In order to survive, VWG needs to more clearly differentiate Seat from Skoda and the lower end of Volkswagen. Alternatively, they simply become a manufacturer of cars like the Exeo, and take all of Audi's obsolete models as a business plan. Low development costs, so keeps prices down. And there are plenty of worse things for Seat's brand image than being re-badged old Audis.

13 May 2010

SEAT have the strongest range for years and is a good product and good value. The thing is it is still a nich product and with the Leon 60% of all those sold are the FR TDi gives you an idea of who is attracted to the range.

SEAT have come a long way in the past 10 years and the often overlooked factor is SEAT's do have good residuals and do offer a sporty product. The strongest in the range has to be the Ibiza and Leon and the MKIII Leon is sure to be make or brake for SEAT. They do need to become the Sporty brand and leave Skoda as the "budget brand" how and if this can be done remains to be seen.

I have owned a MKI Leon Cupra which was again a good product and good value and lost 2K in it's first year (only 1K to me as got a 1K discount) been through various BM's, Audi and a Merc and have just come back to a MKII Leon FL FR TDi. I am impressed with the product and the performance for the price I paid. It is much better looking IMO to my previous 1 Series and the diesel engine is actually a tad smoother and quieter. I think SEAT will survive and have further products in the pipeline they just need to focus on what they want the brand to be seen as.

13 May 2010

Maybe the problem is the belief that these "secondary brands" must compete in every sector and sub sector of every market.

They fail find to find their unique niche in the bigger corporate portfolio as they never differentiate themself enough from their parent companies.

Seat was supposed to be the "fun" side of VAG. But how do you do that when selling Alhambra's alongside their Ibizas & Leons.

All it does is identify an Alhambra as a cheap mans VW or the Sharan as an expensive Seat.
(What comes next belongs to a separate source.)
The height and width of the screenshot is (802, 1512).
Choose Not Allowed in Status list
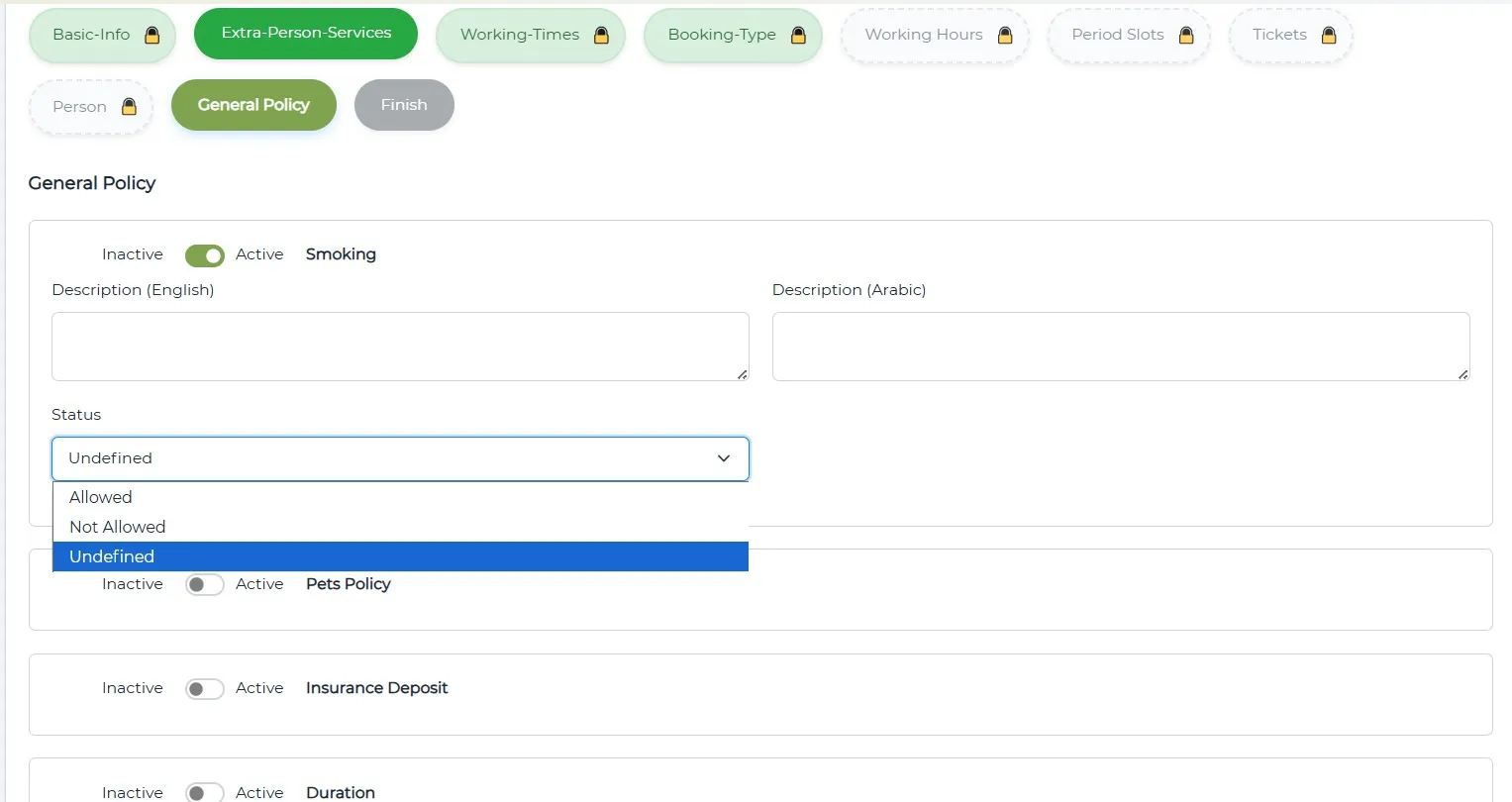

How does an Altea XL or an Exeo fit the fun tag.

The cars individually are decent motors, but do not have an image that differentiates them from anything else.
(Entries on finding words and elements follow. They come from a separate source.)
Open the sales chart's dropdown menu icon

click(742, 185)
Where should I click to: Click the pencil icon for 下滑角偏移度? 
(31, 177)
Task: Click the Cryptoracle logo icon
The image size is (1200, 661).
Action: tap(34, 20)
A brand can only succeed if it does one thing well, so keep Seats , small, keep them young, and fun. Make the best use of VAG parts bin for the excellent quality dirty bits, and have the guts to be creative and progressive with the design and style.

13 May 2010

The problem is that for a sporting brand there is a lack of sporting product. They have a number of mpv vehicles that do not function either as real practical cars or sporting. Vw are about to make it worse by making a new sharan based mpv, not to mention the Ibiza station wagon. Muddled thinking, overkill of every segment even where they do not exsist, not to mention the vw stratergy to invade and dominate every sphere of motoring life (hmmmmmmmmmmmm). Vw cannot get grumpy because of seat, it's their mess, they made it. They did not allow the salsa into production and will not let seat upstage either vw, Audi, or now Porsche. Yet they will not let themselves look bad in all this. Bad brand management, bad product decisions, favouritisim of certain brands over others. I am afraid they have to take the blame.

13 May 2010

So Seat sell 336 thousand cars in 2009 and they are to have

a 'Last chance survival plan'

I wonder what would happen if VW owened Alfa who sold less

than 109 thousand in 2009,throw it in the bin or give it away?

Failure is a word VW will not put up with,Fiat however seem

to think that give it time and it will improve?

13 May 2010

It sounds like making cars in Spain isn't as cheap as it used to be. If they had too much capacity elsewhere - they'd reduce manning and increase productivity - which is what many UK plants have done very effectively. It's almost impossible to lay people off in Spain, which is why they are trying to fill that spare capacity. Nissan had the same problem with its Barcelona plan - Sunderland paid off 1200 people and remained competitive - Barcelona employees went on the rampage and eventually the company backed down - giving a plant which isn't profitable 'one more chance' to turn it around.